Gynaecological Oncology Research Group, Division of Cancer Sciences, Faculty of Biology, Medicine and Health, University of Manchester, Manchester, UK.
Department of Obstetrics and Gynaecology, Manchester Academic Health Science Centre, St Mary's Hospital, Manchester University NHS Foundation Trust, Manchester, UK.
BJOG. 2024 Oct;131(11):1456-1464. doi: 10.1111/1471-0528.17831. Epub 2024 Apr 25.
To evaluate the sensitivity of human papillomavirus (HPV) tested urine to detect high-grade cervical precancer (cervical intraepithelial neoplasia grade 2+ [CIN2+]) using two urine collection devices.
Randomised controlled trial.
St Mary's Hospital, Manchester, UK.
Colposcopy attendees with abnormal cervical screening; a total of 480 participants were randomised. Matched urine and cervical samples were available for 235 and 230 participants using a first-void urine (FVU)-collection device and standard pot, respectively.
Urine was self-collected and mixed with preservative - randomised 1:1 to FVU-collection device (Novosanis Colli-pee® 10 mL with urine conservation medium [UCM]) or standard pot. Matched clinician-collected cervical samples were taken before colposcopy. HPV testing used Roche cobas® 8800. A questionnaire evaluated urine self-sampling acceptability.
The primary outcome measured sensitivity of HPV-tested urine (FVU-collection device and standard pot) for CIN2+ detection. Secondary outcomes compared HPV-tested cervical and urine samples for CIN2+ and evaluated the acceptability of urine self-sampling.
Urine HPV test sensitivity for CIN2+ was higher with the FVU-collection device (90.3%, 95% CI 83.7%-94.9%, 112/124) than the standard pot (73.4%, 95% CI 64.7%-80.9%, 91/124, p = 0.0005). The relative sensitivity of FVU-device-collected urine was 0.92 (95% CI 0.87-0.97, p = 0.004) compared with cervical, considering that all women were referred after a positive cervical HPV test. Urine-based sampling was acceptable to colposcopy attendees.
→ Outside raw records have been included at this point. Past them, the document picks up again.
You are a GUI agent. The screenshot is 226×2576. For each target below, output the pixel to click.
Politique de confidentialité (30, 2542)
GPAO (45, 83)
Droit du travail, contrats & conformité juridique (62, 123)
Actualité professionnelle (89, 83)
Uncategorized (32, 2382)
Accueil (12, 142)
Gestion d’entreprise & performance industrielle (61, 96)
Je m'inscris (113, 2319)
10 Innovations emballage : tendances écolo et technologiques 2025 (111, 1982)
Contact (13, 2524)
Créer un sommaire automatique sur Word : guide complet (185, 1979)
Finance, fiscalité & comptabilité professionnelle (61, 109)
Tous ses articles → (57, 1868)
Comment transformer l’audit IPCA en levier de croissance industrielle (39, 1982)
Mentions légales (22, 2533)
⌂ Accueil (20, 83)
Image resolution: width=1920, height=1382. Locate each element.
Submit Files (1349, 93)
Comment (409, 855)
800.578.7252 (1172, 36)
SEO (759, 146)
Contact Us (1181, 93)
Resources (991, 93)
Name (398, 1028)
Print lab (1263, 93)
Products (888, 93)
Testing of FVU-device-collected urine for HPV was superior to standard-pot-collected urine in colposcopy attendees and has promising sensitivity for CIN2+ detection. General population HPV testing of FVU-device-collected urine will establish its clinical performance and acceptability as an alternative to routine cervical screening.
评估人乳头瘤病毒(HPV)检测尿液在使用两种尿液收集装置检测高级别宫颈癌前病变(宫颈上皮内瘤变 2+[CIN2+])中的敏感性。
随机对照试验。
英国曼彻斯特圣玛丽医院。
阴道镜检查异常的宫颈筛查参与者;共有 480 名参与者被随机分组。使用首次排空尿液(FVU)收集装置和标准罐分别获得了 235 名和 230 名参与者的匹配尿液和宫颈样本。
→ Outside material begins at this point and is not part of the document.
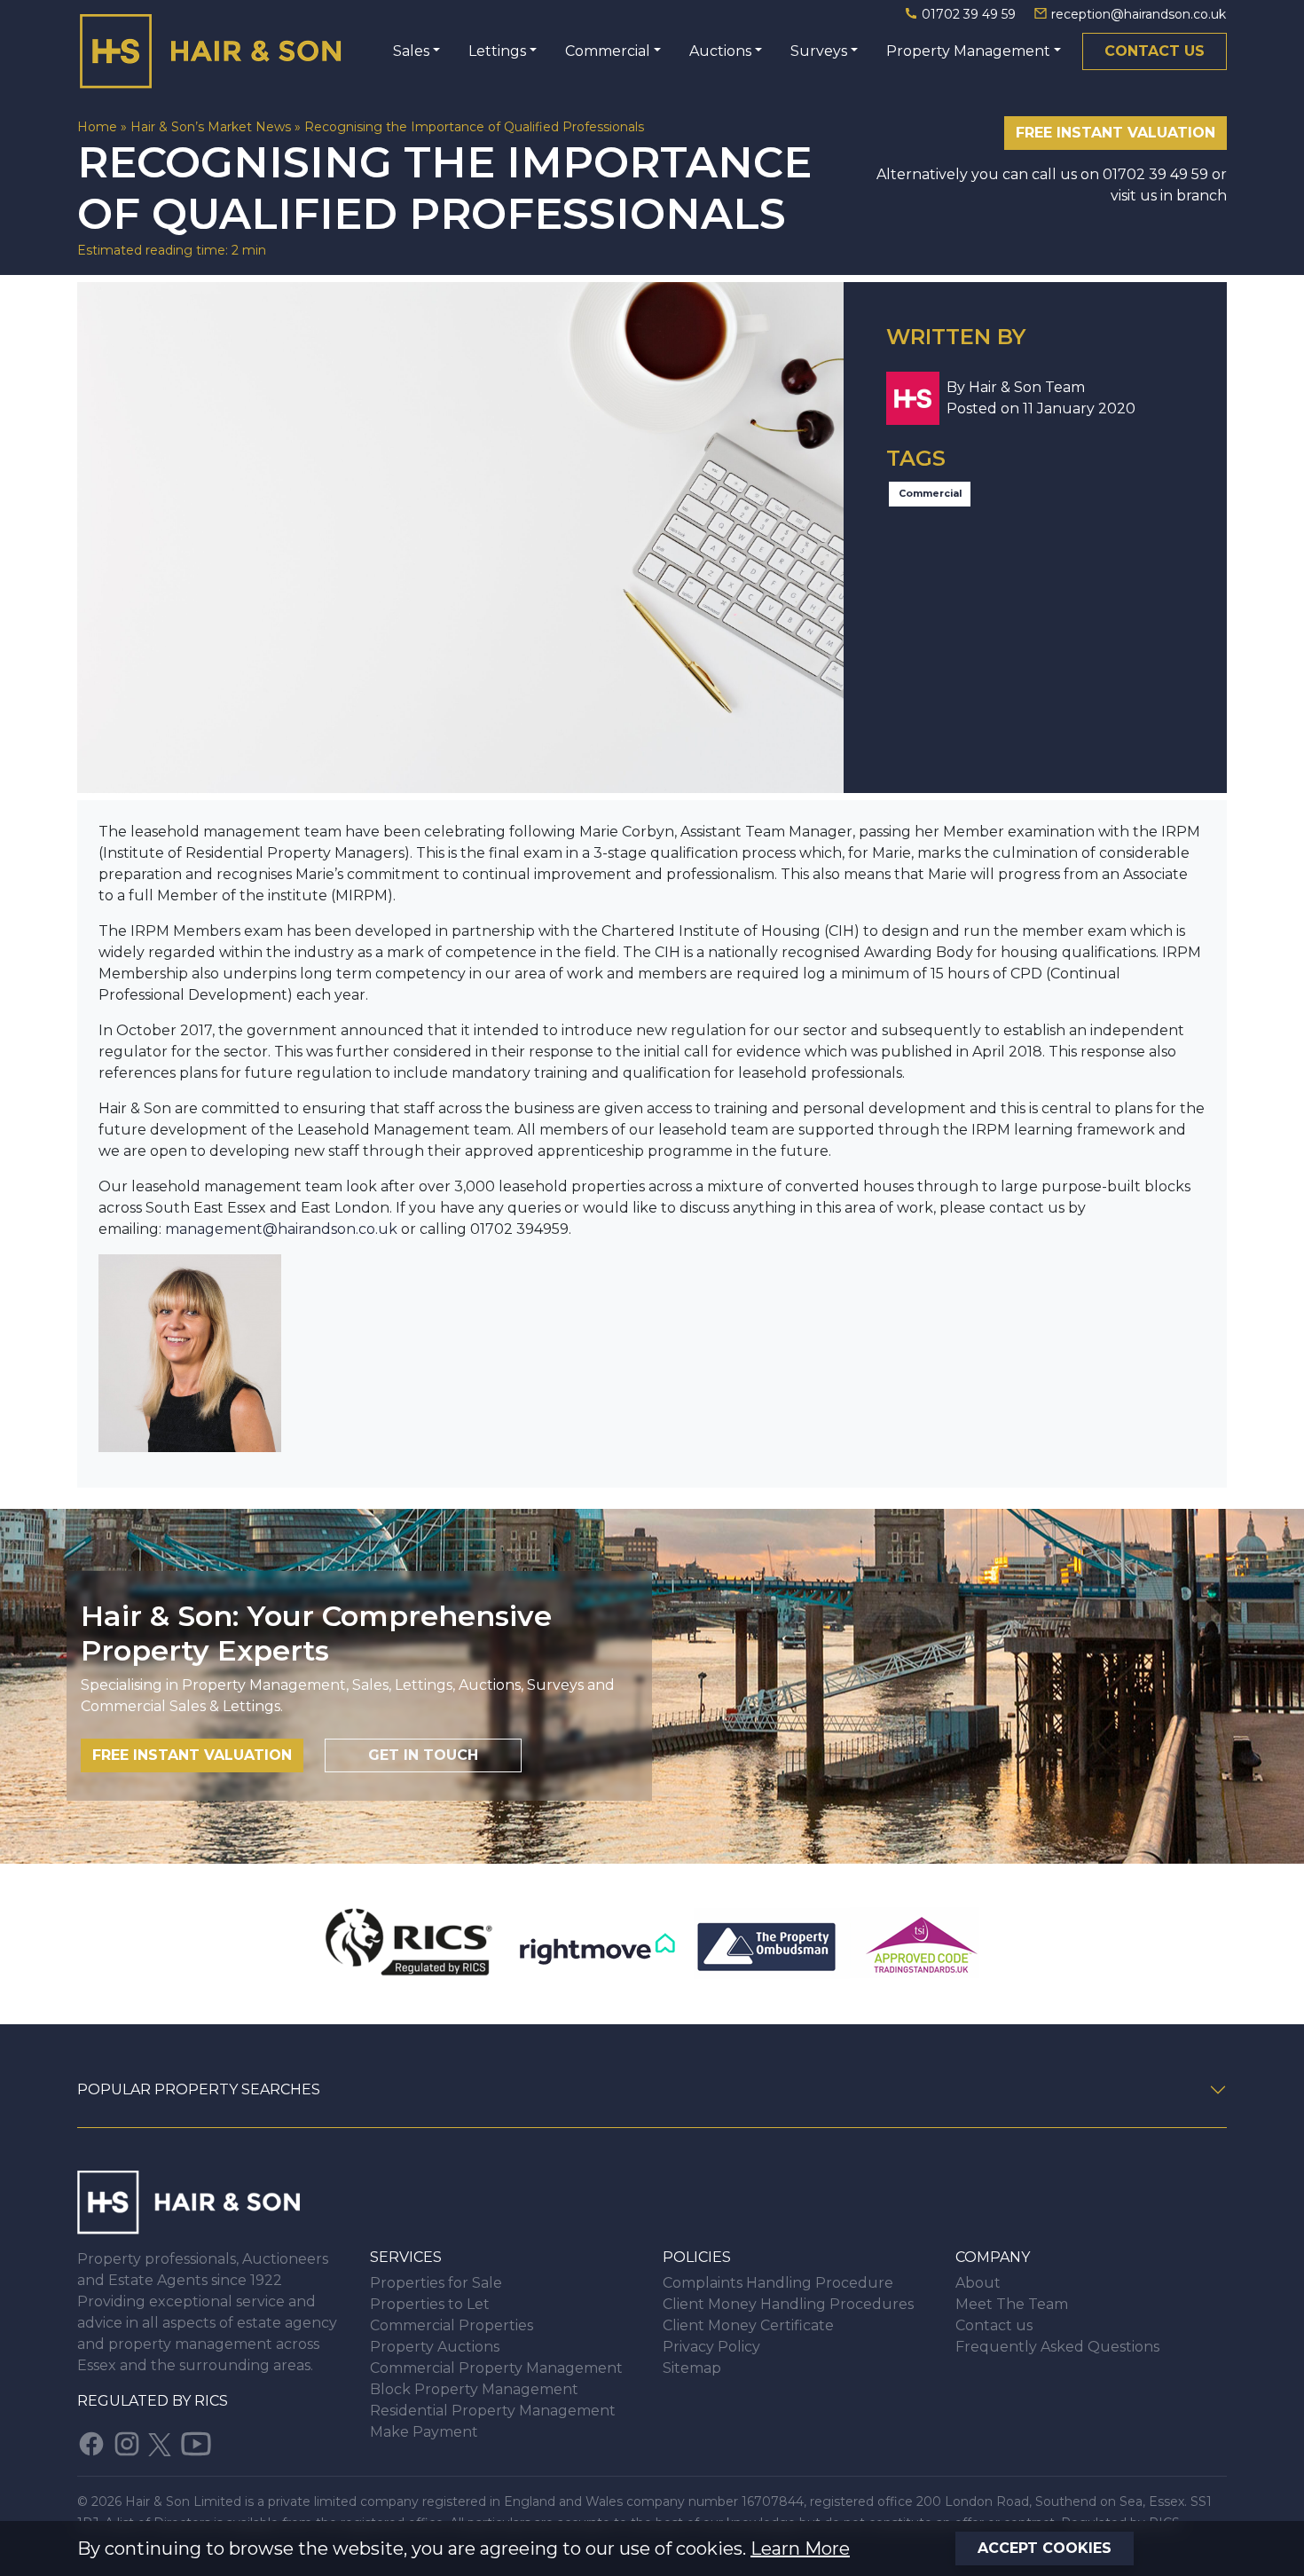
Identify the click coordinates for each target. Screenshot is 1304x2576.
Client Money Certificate (748, 2325)
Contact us (1154, 51)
参与者自行采集尿液并与防腐剂混合,1:1 随机分配至 FVU 收集装置(Novosanis Colli-pee®10mL 带尿液保存介质[UCM])或标准罐。在阴道镜检查前采集由临床医生采集的配对宫颈样本。HPV 检测使用罗氏 cobas®8800。问卷评估尿液自我采样的可接受性。
主要结局指标是 HPV 检测尿液(FVU 收集装置和标准罐)检测 CIN2+的敏感性。次要结局指标比较了 HPV 检测宫颈和尿液样本的 CIN2+结果,并评估了尿液自我采样的可接受性。
使用 FVU 收集装置(90.3%,95%CI83.7%-94.9%,112/124)检测 CIN2+的尿液 HPV 检测敏感性高于标准罐(73.4%,95%CI64.7%-80.9%,91/124,p=0.0005)。考虑到所有女性都是在 HPV 宫颈检测阳性后被转诊的,FVU 装置收集的尿液的相对敏感性为 0.92(95%CI0.87-0.97,p=0.004)。FVU 装置收集的尿液样本用于 HPV 检测在阴道镜检查参与者中优于标准罐收集的尿液样本,且对 CIN2+的检测具有较高的敏感性。在普通人群中使用 FVU 装置收集的尿液进行 HPV 检测将确定其在宫颈癌常规筛查中的临床性能和可接受性。